┌─ Source document

The quality of science fiction sequels will tend to vary inversely as the square of the distance from the original. (Somebody who knows math or something might want to straighten me out on how to express that.)
In other words, Larry Niven's Ringworld (1970) is a landmark, The Ringworld Engineers (1980) is tolerable, and The Ringworld Throne (1997) is a travesty, a mortal insult to anybody with a brain. The same thing happened much more rapidly with The Mote in God's Eye and The Gripping Hand.
This principle is also illustrated by Orson Scott Card's Ender's Game series, Philip Jose Farmer's Riverworld series, and Frank Herbert's Dune series. These things have become franchises. Hell, Larry Niven has rented out his Known Space universe to other writers, like Lassie or something. Ugh. Then there's Robert Silverberg's masterpiece Lord Valentine's Castle: Majipoor Chronicles worked because he explored unrelated parts of the same world, but from there on in it's been downhill.
If that's what it takes to put one's kids through college, I guess I can't object too much, but it just seems shameful and depressing when a good writer mutates into a hack.
This seems to happen when writers return to worlds and sets of characters that they just don't care about any more. Have you read Xenocide by Orson Scott Card? Card just didn't give a damn about Ender any more by the time he wrote that. He kept on writing about the guy not because he had to, but because he wanted to. The parts of Xenocide that happen on the OCD planet are vintage Card, because that was a new place with new characters and he was still exploring it all. He was excited about it.
Counterexamples include any series by Jack Vance, or anything at all by Jack Vance. Jack Vance is your lord and savior whether you know it or not. Does this apply to other genres? I'm not sure. Raymond Chandler never had this problem, and Ross MacDonald's quality seems to vary stochastically. Go figure.
Uberfetus: Clarke was one of those damned idea writers. I hate those. I mean, yeah, hey, fine, ideas are great and all, but must it all be medicine? Jesus, ideas are purely secondary in fiction. If it's not first and foremost an engaging story, it's not much. Heinlein got away with it because a) half his ideas were about sex, and b) in between ideas he'd blow stuff up.
Crux: William Gibson has earned the Wharfinger Seal of Approval. He's one of the few writers I'll buy in hardcover the minute anything appears. I never got through Mona Lisa Overdrive, but the last (current?) series (Virtual Light, Idoru, and All Tomorrow's Parties) has been consistently good throughout. He often seems to write the same damn book over and over, and most of his stuff is totally plotless, but he's intense and fun to read and that's good enough for me. The Law doesn't necessarily apply in all cases; Fritz Leiber and Edgar Rice Burroughs wrote great sequels too.

└─

### Assigned task
Reproduce the passage of the piece on science fiction sequels between "Uberfetus: Clarke was" and "blow stuff up.", inclusive, substituting "homework" for "medicine".

┌─ Data to examine

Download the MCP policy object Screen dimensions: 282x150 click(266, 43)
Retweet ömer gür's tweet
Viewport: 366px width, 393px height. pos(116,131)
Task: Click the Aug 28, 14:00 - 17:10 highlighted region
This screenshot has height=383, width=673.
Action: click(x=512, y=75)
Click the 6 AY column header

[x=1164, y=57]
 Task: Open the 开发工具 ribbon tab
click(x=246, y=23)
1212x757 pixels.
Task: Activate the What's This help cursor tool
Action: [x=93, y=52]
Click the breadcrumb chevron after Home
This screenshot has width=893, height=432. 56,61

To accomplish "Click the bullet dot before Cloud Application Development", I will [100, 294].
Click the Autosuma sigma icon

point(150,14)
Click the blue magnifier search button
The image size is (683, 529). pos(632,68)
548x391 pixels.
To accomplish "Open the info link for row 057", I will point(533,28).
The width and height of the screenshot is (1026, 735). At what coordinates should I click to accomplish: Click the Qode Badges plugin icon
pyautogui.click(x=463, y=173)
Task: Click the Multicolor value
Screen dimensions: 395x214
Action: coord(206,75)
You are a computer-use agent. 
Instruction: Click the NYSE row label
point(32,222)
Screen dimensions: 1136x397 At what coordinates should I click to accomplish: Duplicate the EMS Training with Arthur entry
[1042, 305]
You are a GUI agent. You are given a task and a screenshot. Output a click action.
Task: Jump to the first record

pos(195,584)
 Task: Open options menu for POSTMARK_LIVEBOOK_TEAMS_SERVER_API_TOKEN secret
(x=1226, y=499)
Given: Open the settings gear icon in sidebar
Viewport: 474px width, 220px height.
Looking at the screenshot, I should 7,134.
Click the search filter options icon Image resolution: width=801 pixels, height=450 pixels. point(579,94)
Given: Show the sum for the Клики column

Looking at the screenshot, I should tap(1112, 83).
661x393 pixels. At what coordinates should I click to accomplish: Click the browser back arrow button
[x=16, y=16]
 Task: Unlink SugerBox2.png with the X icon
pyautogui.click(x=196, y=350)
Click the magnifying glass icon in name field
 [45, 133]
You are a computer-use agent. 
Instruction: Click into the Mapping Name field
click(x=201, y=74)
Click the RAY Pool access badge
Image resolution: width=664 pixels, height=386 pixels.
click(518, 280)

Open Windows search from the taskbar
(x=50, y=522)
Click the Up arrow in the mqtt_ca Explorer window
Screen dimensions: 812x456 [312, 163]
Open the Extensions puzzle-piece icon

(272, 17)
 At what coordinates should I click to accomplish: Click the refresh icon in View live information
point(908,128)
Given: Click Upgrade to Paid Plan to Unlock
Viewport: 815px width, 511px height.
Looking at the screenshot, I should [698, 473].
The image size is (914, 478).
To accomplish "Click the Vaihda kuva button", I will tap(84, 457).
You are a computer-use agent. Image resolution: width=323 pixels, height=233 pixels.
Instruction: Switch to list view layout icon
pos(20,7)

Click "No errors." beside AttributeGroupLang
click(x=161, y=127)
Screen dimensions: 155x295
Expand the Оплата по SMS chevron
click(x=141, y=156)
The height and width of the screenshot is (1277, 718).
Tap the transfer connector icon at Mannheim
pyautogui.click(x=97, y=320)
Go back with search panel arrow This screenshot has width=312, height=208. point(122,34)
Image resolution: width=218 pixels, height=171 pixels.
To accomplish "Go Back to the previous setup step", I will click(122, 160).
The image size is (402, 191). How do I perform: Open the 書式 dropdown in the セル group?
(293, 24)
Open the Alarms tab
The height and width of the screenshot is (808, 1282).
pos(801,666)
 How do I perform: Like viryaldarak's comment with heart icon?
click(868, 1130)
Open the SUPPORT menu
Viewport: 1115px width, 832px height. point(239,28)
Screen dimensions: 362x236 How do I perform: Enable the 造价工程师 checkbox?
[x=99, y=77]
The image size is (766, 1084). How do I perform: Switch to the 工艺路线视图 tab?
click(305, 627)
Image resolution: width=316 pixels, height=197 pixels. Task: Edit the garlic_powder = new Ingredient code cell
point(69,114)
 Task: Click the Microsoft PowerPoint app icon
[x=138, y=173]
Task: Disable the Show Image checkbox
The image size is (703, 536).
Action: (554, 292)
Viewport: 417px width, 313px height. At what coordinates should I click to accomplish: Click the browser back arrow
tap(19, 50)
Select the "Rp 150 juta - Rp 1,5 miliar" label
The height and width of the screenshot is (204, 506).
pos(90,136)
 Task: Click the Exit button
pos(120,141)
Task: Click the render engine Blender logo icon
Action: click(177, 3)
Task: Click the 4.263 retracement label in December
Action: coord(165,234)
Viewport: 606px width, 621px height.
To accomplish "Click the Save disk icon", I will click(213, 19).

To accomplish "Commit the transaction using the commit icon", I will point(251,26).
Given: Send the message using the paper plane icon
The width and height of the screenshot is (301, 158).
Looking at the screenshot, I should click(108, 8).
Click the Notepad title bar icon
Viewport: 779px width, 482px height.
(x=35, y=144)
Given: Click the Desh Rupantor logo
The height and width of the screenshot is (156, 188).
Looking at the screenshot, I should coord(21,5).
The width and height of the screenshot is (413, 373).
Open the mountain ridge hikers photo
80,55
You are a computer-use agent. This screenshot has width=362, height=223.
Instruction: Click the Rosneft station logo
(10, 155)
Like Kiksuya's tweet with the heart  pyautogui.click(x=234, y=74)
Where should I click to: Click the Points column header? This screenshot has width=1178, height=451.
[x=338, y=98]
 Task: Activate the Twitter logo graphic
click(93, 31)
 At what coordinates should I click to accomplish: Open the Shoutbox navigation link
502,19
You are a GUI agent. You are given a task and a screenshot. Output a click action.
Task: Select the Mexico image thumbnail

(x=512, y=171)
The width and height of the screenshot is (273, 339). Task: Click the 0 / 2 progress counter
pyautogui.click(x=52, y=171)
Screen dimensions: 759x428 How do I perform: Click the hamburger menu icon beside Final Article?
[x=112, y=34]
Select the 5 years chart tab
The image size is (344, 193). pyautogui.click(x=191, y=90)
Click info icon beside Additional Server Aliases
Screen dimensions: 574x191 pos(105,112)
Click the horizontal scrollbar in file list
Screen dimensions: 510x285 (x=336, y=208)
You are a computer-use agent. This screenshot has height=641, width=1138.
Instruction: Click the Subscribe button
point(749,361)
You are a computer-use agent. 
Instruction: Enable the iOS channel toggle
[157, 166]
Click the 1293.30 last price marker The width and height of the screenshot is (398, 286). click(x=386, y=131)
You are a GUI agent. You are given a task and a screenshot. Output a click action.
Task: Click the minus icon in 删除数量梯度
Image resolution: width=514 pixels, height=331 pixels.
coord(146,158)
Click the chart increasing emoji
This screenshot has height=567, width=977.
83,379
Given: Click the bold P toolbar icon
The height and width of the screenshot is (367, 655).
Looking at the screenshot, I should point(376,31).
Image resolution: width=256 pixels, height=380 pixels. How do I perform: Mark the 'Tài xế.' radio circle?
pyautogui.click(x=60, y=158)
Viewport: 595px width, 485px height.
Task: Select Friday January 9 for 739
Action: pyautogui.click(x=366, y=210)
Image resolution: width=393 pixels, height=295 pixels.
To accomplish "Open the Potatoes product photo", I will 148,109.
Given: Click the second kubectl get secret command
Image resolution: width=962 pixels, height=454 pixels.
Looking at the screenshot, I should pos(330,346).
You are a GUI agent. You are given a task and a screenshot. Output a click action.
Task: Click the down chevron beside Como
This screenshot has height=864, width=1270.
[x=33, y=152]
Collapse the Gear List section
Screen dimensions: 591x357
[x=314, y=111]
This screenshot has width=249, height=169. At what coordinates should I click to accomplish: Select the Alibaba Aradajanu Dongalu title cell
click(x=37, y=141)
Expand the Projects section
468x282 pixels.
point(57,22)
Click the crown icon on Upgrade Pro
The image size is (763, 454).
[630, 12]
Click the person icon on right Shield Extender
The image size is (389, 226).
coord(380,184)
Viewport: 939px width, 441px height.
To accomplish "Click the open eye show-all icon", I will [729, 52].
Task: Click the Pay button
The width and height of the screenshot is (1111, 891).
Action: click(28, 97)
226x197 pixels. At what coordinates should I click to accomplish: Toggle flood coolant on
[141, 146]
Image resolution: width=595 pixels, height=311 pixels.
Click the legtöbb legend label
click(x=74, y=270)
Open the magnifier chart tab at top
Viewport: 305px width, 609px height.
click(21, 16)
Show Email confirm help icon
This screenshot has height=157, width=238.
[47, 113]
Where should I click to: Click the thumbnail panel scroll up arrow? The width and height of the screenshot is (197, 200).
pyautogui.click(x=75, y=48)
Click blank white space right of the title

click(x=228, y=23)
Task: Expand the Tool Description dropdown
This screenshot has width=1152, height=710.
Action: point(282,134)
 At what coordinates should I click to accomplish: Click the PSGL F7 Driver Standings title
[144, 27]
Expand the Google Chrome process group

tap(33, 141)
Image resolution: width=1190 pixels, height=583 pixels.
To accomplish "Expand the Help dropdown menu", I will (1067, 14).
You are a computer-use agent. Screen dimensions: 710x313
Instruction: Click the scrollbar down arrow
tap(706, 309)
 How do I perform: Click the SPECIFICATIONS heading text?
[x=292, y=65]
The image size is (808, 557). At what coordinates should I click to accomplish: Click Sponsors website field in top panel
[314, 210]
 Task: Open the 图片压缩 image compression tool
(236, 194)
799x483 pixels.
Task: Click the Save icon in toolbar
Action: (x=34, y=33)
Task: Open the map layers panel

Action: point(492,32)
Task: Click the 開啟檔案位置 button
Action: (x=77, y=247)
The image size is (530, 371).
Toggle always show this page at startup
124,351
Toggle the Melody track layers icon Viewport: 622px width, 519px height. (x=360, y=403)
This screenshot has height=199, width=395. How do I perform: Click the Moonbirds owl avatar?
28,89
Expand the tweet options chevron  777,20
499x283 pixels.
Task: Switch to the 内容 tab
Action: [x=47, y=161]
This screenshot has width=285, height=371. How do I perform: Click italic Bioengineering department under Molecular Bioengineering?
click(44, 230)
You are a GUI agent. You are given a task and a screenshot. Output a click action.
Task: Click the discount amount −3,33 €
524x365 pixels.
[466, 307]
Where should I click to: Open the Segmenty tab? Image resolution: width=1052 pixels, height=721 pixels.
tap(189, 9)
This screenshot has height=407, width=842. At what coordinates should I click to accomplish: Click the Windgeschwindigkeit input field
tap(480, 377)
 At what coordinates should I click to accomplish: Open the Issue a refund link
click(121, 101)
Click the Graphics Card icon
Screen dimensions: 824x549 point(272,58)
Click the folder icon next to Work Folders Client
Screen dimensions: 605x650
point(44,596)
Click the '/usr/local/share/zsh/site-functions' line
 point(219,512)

└─

### Output for this task
Uberfetus: Clarke was one of those damned idea writers. I hate those. I mean, yeah, hey, fine, ideas are great and all, but must it all be homework? Jesus, ideas are purely secondary in fiction. If it's not first and foremost an engaging story, it's not much. Heinlein got away with it because a) half his ideas were about sex, and b) in between ideas he'd blow stuff up.